Schon die allererste Szene von „The Cleaning Lady“ setzt ein perfides Statement für die kommenden eineinhalb Stunden: Da sehen wir nämlich eine süße, kleine Maus ahnungslos in eine Falle tappen. Ihr Weg führt sie von dort direkt in den Mixer und der durch einen Knopfdruck entstehende Cocktail aus Blut und Eingeweiden landet anschließend im Kühlschrank der Putzfrau. Der auch für das Drehbuch verantwortliche Knautz macht also von Anfang an keinen Hehl aus der sinisteren Abgründigkeit seiner Hauptfigur, die nur auf den ersten Blick bemitleidenswert aussieht. Ihre Entstellung kommt dabei durch eine furchteinflößende Maske und durch das Spiel von Alexis Kendra (die auch Co-Autorin ist) so richtig zu Geltung. Wie die Putzfrau dazu kam, schildert Knautz später in einer atmosphärisch inszenierten, aufgrund ihres Inhalts äußerst schockierenden Rückblende – dem Highlight von „The Cleaning Lady“. Hier erscheinen die Ereignisse in einem ganz neuen Licht und machen aus der vermeintlich willkürlich handelnden Alice ein bedauernswertes Opfer ihres Schicksals, dem man es auch ein wenig gönnt, sich für all das zu rächen, was ihr einst widerfahren ist.
Man muss zwar nicht unbedingt Solidarität mit einer psychopathischen Irren bekunden, doch Alexis Kendra agiert in ihrer Rolle der Cleaning Lady einfach auf höchst spannende, ambivalente Weise.
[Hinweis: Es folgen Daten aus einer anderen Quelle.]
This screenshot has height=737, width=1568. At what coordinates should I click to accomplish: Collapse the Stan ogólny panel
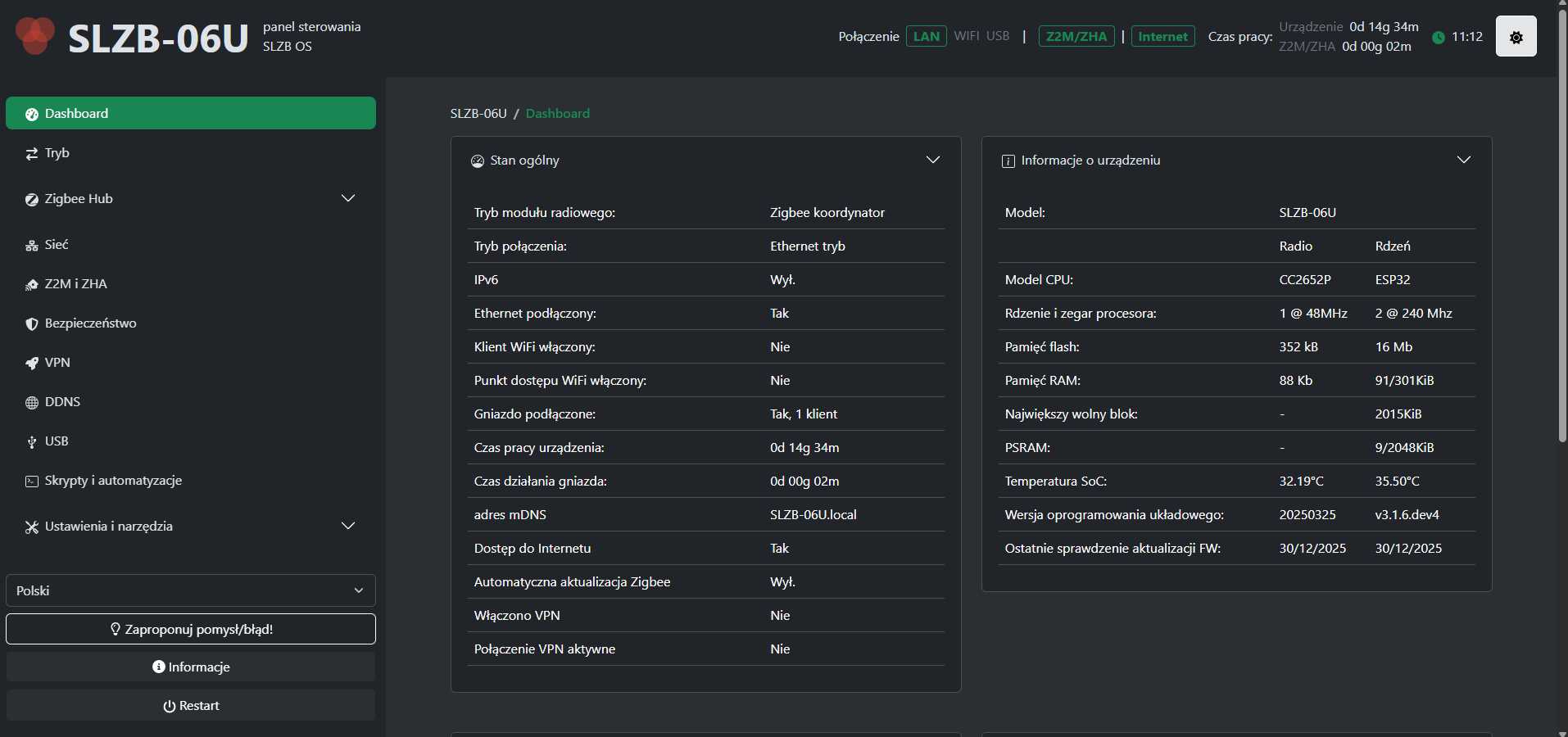point(932,160)
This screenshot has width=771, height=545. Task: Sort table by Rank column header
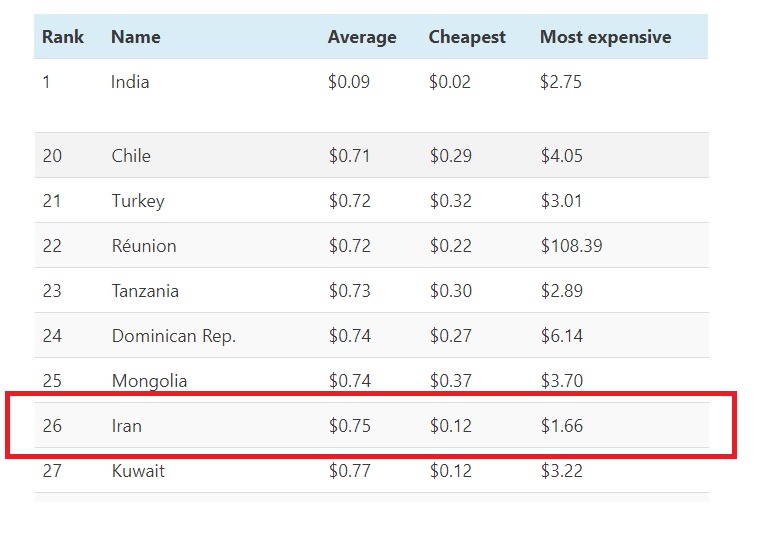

Sie verinnerlicht die interessierte Zuhörerin ebenso wie das augenscheinliche Opfer. Doch spätestens, wenn sie ihre morbiden Pläne ausführt, wird sie – bei aller Tragik ihres Schicksals – zu einer furchteinflößenden Antagonistin, die all ihren männlichen Serienkillerkollegen in Nichts nachsteht. Rachel Alig („Fan Club – News Done Right!“) als von Liebeskummer geplagte Shelly erfüllt zwischendurch ein wenig zu sehr das Klischee von der vom Mann abhängigen Frau und macht es ihrer Putzfrau durchaus leicht, sich ihr naives Vertrauen zu erschleichen. Doch spätestens im Finale performt sie stark als das um Erbarmen winselnde Opfer.
Abgesehen von der ausführlichen Rückblende und dem fiesen Schlussakt zieht sich Jon Knautz‘ Regiearbeit, trotz der atmosphärisch-düsteren Bildsprache von Kameramann Joshua Allen, an vielen Stellen in die Länge. In seinem Kurzfilm dauerte es etwas mehr als fünf Minuten und die Cleaning Lady hatte sich das Vertrauen ihres Opfers glaubhaft und nachvollziehbar erschlichen. Im Spielfilm nun gehen nicht nur einige überflüssige Szenen für die fragwürdige Beziehung zwischen Shelly und ihrem Ex-Lover drauf. Auch die Tatsache, dass es hier um ein Vielfaches länger dauert, eh die beiden Frauen freundschaftlich auf einer Wellenlänge liegen, wirkt sich eher kontraproduktiv auf den Film aus. Dieses künstliche In-die-Länge-Ziehen sorgt nämlich nicht dafür, dass man die Freundschaft der beiden Frauen ernster nimmt. Es verbreitet sich vielmehr das Gefühl, dass hier ein eigentlich übersichtlicherer Plot gezielt aufgeblasen wurde – und letztlich ist das ja auch so.
Fazit: „The Cleaning Lady“ ist ein solider Horrorthriller mit einer spannenden Serienkillerfigur, der sich allerdings trotz seiner überschaubaren Laufzeit von gerade einmal 90 Minuten manchmal in die Länge zieht.